After hitting more than $7 million in reservations as part of a Reg A+ equity crowdfunding campaign and getting a stamp of approval from celebrity scientist Bill Nye, Santa Monica-based solar company Rayton Solar has some big plans for the future.
Its goal? Using particle accelerator technology to bring down the cost of solar panel manufacturing and hasten a transition of world energy usage to more of a reliance on solar installations.
It’s a tall order, to be sure. But founder Andrew Yakub has felt like the clock has been ticking for a while now, and he’s been thinking about this since Rayton’s founding in 2012 back when he was a design engineer at the UCLA Particle Beam Physics Laboratory.
In addition to that, he also had a solar installation company that depended on a federal grant program which was set to soon expire. Yakub saw there needed to be a better and lower cost way of installing solar.
What Rayton does, in short, is use float-zone silicon — the highest grade available, and also used by NASA. The company’s method involves use of a particular accelerator to produce extremely small silicon wafers, a process that Rayton says cuts the cost to manufacture solar panels by more than 60 percent. And it also creates panels that are 25 percent more efficient, the company says.
Why is Yakub passionate about this work? Easy. “Solar,” he says, “is the future.” According to one estimate, the solar panel market is set to grow from $24.2 billion in 2014 to more than $180 billion by 2021.
“And the accelerator is the core technology that makes all of this work,” Yakub says. “We can make 100 times as many solar panels for the same amount of silicon that’s used to make just one panel today. We can also use the higher quality, electronics grade silicon, and when you use that kind you get a 25 percent increase in sunlight conversion efficiency. So that means 25 percent less panels on your roof or in a solar farm. Twenty-five percent less land usage, and it also lowers the cost of the installation and racking systems.”
Rayton is a 7-person company right now, with a research facility in Santa Monica. Yakub estimates growing to 10 employees by the time its pilot production line is built in Los Angeles.
The company has an accelerator on the way that it’s purchased that’ll be arriving about nine months from now. Once that’s up and running, Rayton estimates another 12 to 18 months to be commercially producing solar modules.
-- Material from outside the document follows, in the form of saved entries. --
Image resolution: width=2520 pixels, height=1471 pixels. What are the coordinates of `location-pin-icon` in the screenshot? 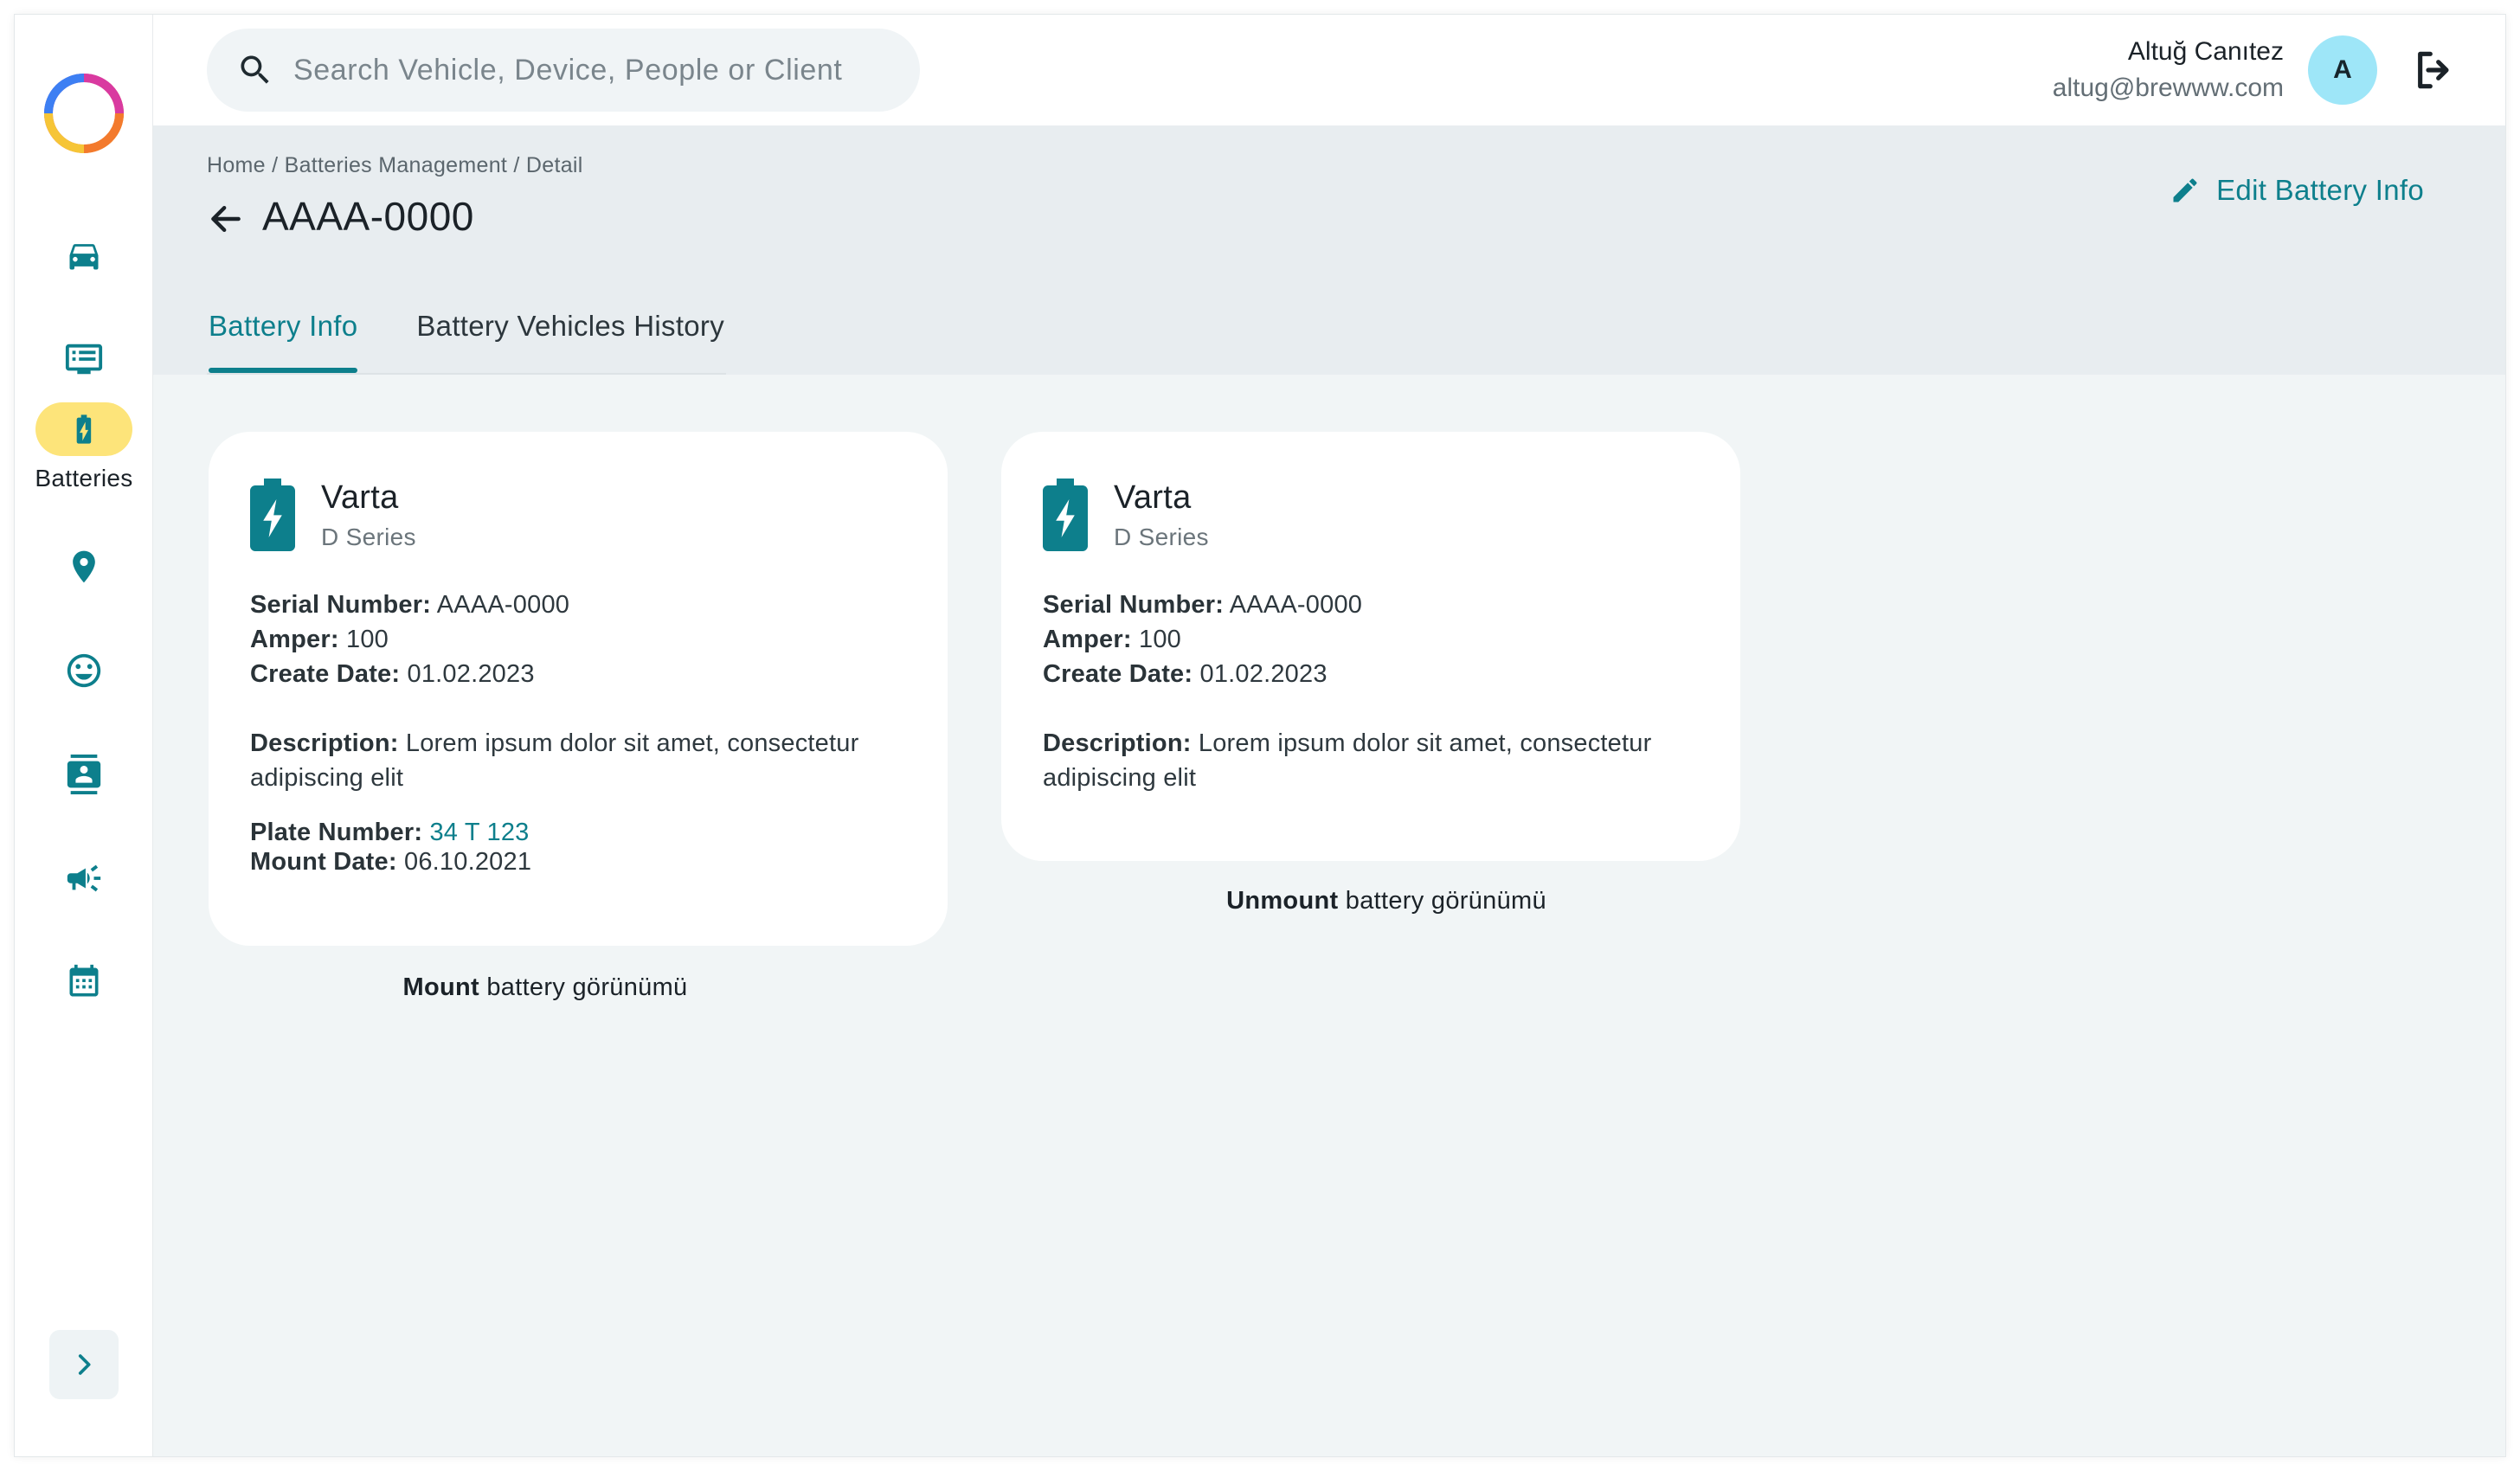 It's located at (84, 567).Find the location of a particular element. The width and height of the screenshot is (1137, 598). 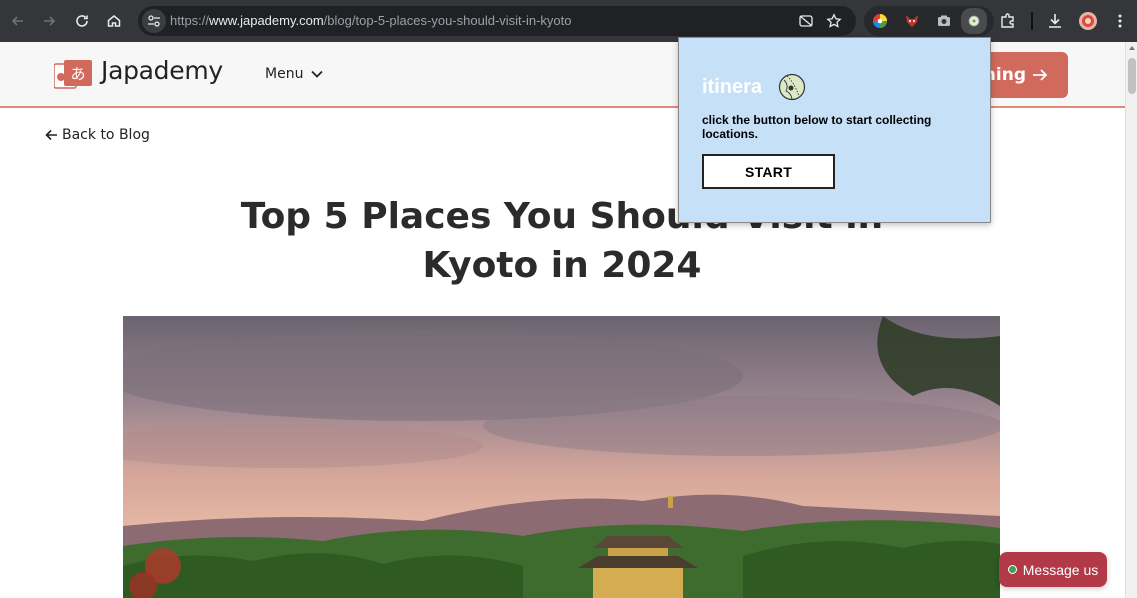

itinera-extension-button is located at coordinates (974, 21).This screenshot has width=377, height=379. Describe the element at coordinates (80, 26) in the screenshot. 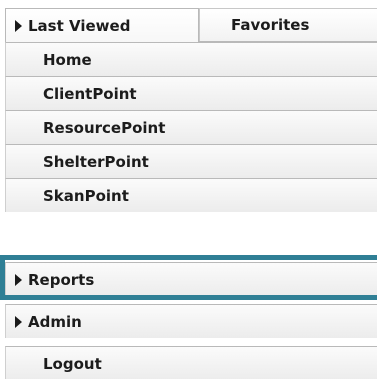

I see `tab-label: Last Viewed` at that location.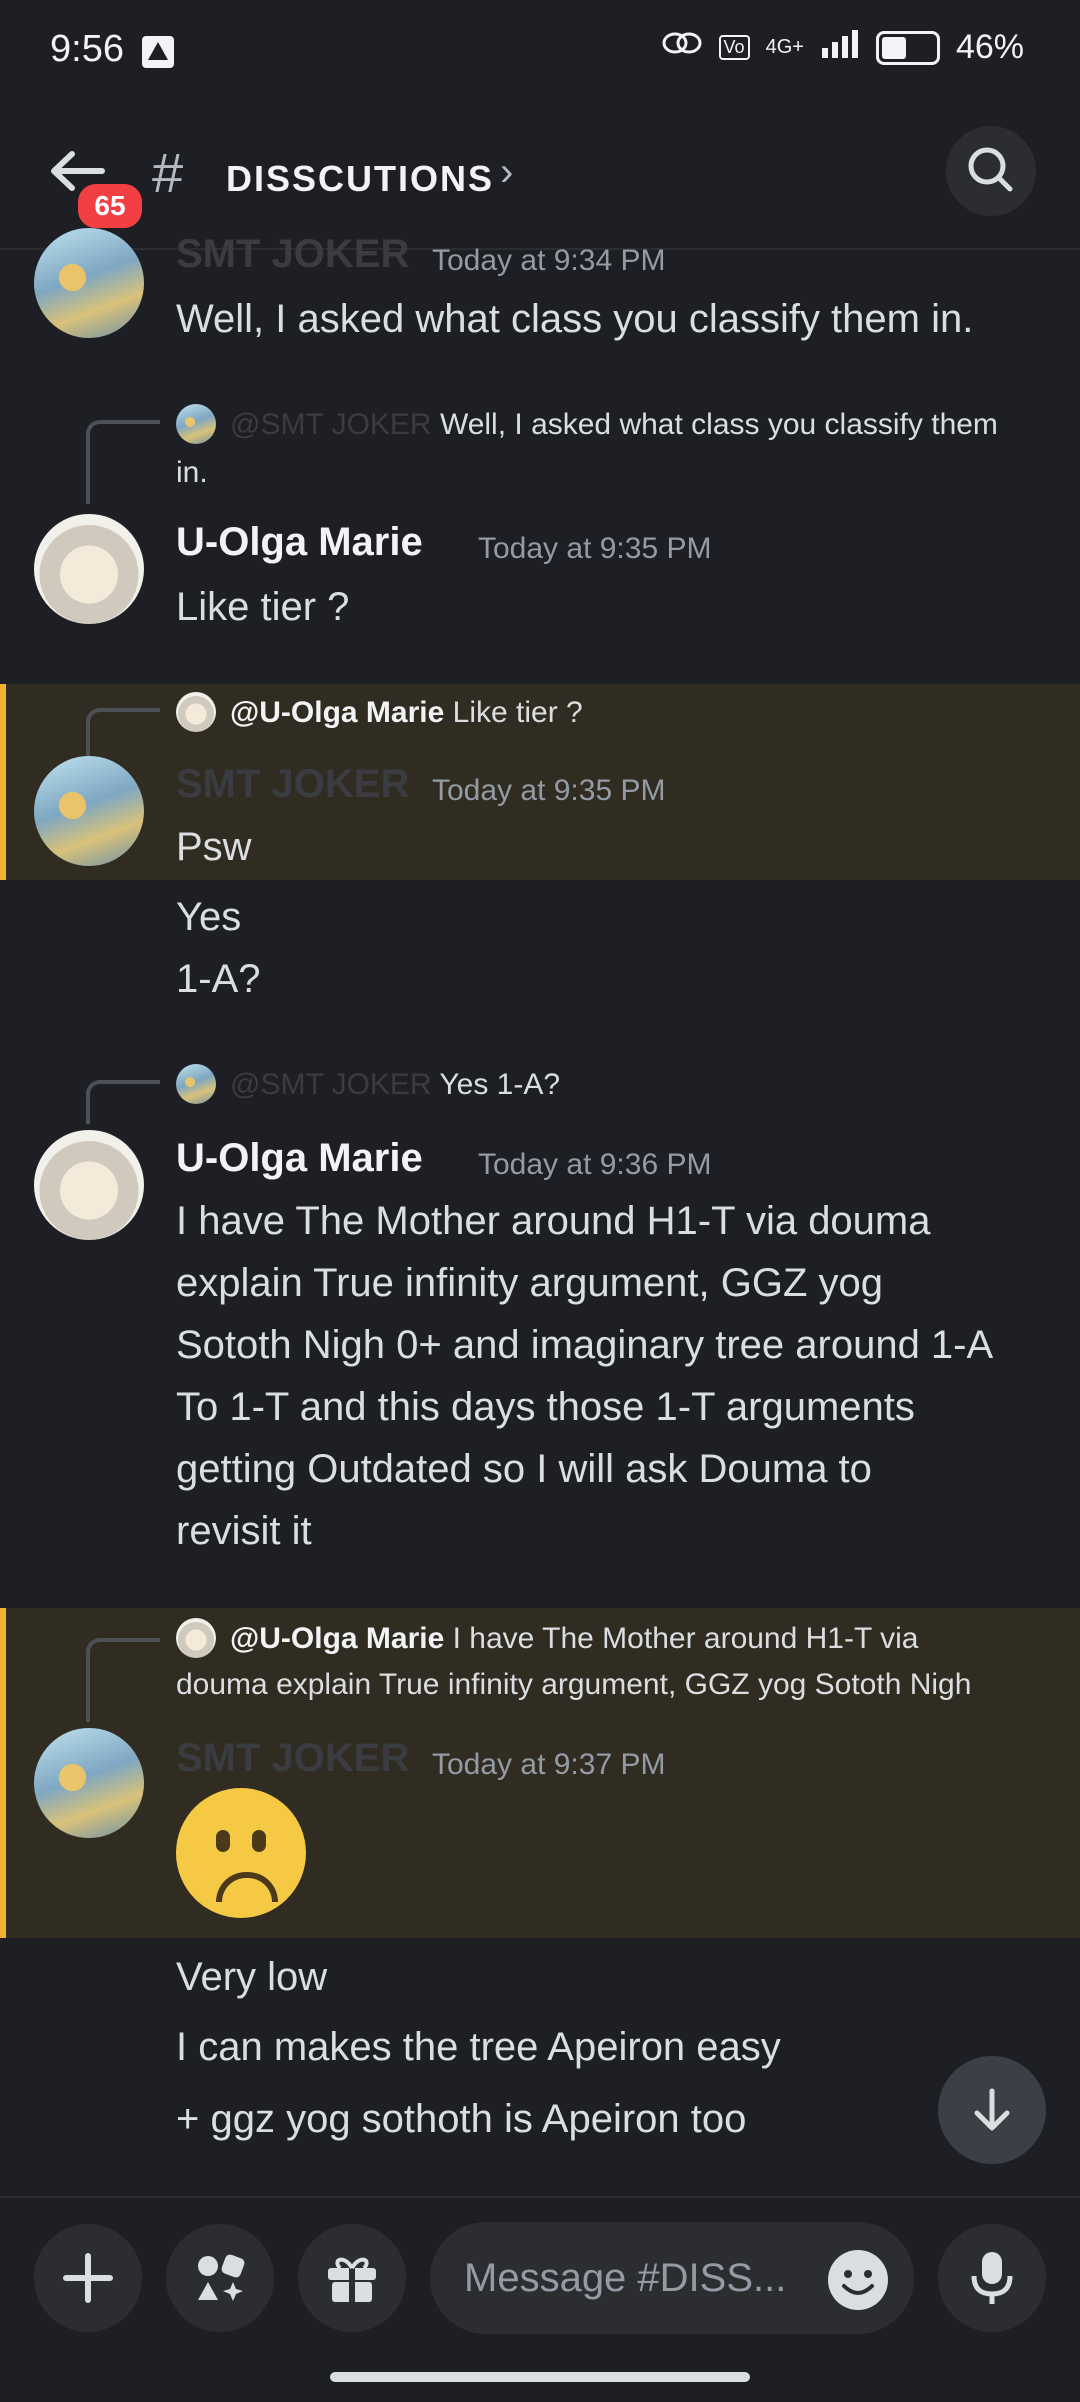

The company got itself on Nye’s radar, because, well, it reached out to him. He came out, Yakub said, and “vetted the technology. It had to be something for him to really appreciate and get behind, to want to help us.” And help them he did, in part by making a video for them:
Meanwhile, Rayton’s team includes scientists, engineers, professors and entrepreneurs. The company’s plan is to sell to retailers, contractors and wholesalers who will then supply consumers.
Longer term, the plan is to build out the pilot manufacturing line — to get that up and running — and once Rayton is at that point, it can either scale up the technology and produce more or license the technology out to a larger manufacturer.
As context for the imperative behind its technology, Rayton cites an estimate from the International Energy Agency that expects renewable energy to be “the largest single source of electricity growth over the next five years.”
What’s more, according to the company, the global energy market is projected to grow to over $10.4 trillion by 2020. Twenty years after that, renewables are expected to command 60 percent of new capacity and two-thirds of power investment around the world.
With renewables on the way to becoming the primary method of generating power, Rayton wants to be a leader in the sector.
“I believe that by the year 2050, we’re going to have over 50 percent of the world’s energy coming from solar installations,” Yakub said. “And this technology will help get us there faster. We need companies to figure out how to mass produce this, at an increased level of quality and a decreased level of cost.”